Equipmake began offering conversions for closed-top double-decker buses with an agreement in August 2023 to convert eight double-deckers from the Newport Bus fleet - four Alexander Dennis Enviro400s and three Volvo B5LH hybrids - to battery electric drive. In June 2024, Equipmake announced it would offer electric conversions for the integral Wright StreetDeck, replacing the diesel driveline in the space of there weeks with 436 kWh batteries to provide a range of 200 mi, directly competing for conversion orders with the recently launched NewPower subsidiary by the StreetDeck's manufacturer Wrightbus.

===Integral electric buses===
Equipmake has also developed its own integral range of electric buses. A double-decker bus named the Equipmake Jewel E, bodied by Spanish body manufacturer Beulas on a Brazilian-Argentine Agrale chassis and built to Transport for London specification, was unveiled by Equipmake in 2021, powered by three optioned modular battery packs capable of a 543kWh charge capacity that give the bus a 300 mi maximum range. The Jewel E was due to enter demonstration service with Go-Ahead London in early 2022.

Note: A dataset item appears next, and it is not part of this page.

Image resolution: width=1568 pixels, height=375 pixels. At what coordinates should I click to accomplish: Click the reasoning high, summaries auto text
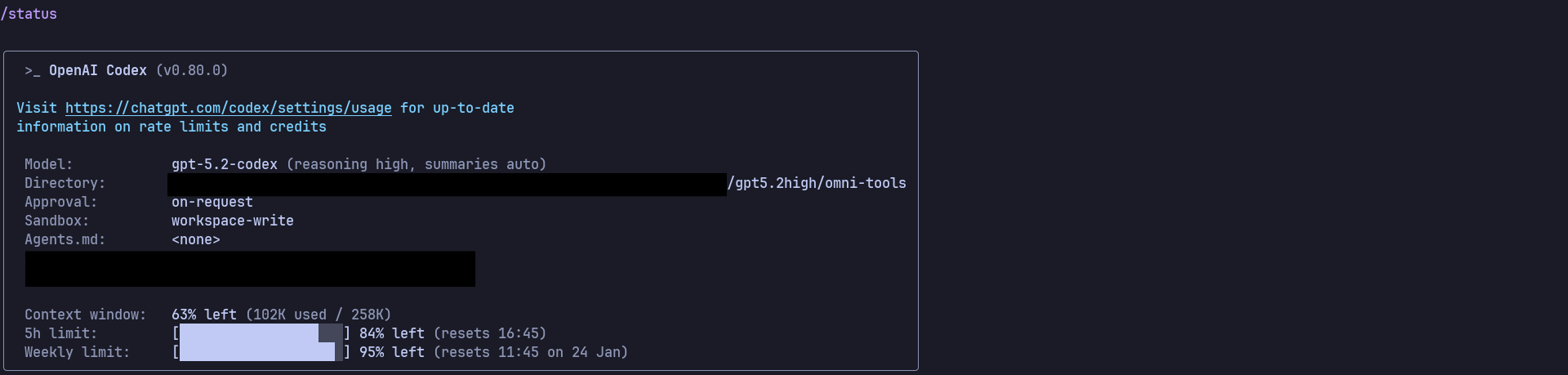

Equipmake and Agrale later developed the Agrale MT17.0 LEe, a 12 m low-cost battery electric single-deck bus built with a battery range of 150 mi and capable of carrying 70 passengers, for the South American market. After road trials and durability tests in the United Kingdom in 2021, a prototype model was shipped to Argentina in July 2022 and entered service in Buenos Aires on trial with Doscientos Ocho Transporte Automotor S. A. (DOTA) in October 2022. The first production MT17.0 LEe, its body domestically built in Argentina by Todo Bus, later entered service with DOTA in August 2024, and an order for 50 Equipmake drivelines for delivery between 2025 and 2026 were placed by Agrale in September 2025, followed by a repeat order for 23 in February 2026.